_PROVIDED DATA:_
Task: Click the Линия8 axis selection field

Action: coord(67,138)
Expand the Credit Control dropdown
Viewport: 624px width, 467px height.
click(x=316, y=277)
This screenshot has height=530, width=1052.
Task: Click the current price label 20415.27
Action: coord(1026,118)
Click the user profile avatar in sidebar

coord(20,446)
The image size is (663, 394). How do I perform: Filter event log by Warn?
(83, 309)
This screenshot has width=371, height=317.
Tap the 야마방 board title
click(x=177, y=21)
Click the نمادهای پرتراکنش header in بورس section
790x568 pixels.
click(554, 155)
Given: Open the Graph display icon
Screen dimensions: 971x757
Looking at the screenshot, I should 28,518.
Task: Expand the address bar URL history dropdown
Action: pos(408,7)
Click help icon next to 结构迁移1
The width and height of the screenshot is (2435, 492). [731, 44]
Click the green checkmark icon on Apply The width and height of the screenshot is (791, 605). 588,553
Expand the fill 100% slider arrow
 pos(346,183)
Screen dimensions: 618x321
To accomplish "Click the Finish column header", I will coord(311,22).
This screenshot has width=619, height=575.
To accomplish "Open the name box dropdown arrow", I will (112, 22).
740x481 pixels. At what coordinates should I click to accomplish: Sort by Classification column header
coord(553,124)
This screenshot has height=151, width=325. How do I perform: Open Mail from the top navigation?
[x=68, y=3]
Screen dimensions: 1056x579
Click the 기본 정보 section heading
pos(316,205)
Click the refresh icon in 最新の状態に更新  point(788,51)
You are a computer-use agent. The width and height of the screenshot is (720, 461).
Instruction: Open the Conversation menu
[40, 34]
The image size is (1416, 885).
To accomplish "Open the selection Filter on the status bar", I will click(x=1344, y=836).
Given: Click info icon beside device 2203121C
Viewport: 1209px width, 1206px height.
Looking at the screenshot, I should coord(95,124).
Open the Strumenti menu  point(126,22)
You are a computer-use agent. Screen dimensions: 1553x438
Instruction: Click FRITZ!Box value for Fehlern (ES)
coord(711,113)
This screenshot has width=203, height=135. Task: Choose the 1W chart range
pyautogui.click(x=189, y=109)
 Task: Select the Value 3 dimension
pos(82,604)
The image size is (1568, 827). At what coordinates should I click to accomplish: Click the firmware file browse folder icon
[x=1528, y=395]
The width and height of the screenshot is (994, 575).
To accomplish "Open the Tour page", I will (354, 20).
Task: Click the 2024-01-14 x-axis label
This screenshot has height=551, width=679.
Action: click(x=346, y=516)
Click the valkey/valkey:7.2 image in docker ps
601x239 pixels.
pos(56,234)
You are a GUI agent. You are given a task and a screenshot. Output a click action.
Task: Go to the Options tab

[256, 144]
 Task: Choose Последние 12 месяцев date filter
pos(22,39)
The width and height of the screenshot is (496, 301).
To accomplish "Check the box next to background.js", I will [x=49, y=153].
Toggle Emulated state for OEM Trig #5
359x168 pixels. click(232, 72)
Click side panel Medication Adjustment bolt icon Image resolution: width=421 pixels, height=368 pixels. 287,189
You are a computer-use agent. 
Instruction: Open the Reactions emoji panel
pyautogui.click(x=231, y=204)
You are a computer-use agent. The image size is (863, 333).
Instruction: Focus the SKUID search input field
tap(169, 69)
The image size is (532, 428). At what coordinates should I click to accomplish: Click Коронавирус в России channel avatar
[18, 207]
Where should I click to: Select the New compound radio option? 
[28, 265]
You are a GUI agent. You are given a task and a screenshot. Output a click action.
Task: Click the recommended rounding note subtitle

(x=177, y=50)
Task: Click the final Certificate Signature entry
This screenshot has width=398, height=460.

_EXERCISE REQUIREMENTS:_ List every line above that holds the word "point".

_TASK ANSWER:_
Click the refresh icon in 最新の状態に更新  point(788,51)
Open the Strumenti menu  point(126,22)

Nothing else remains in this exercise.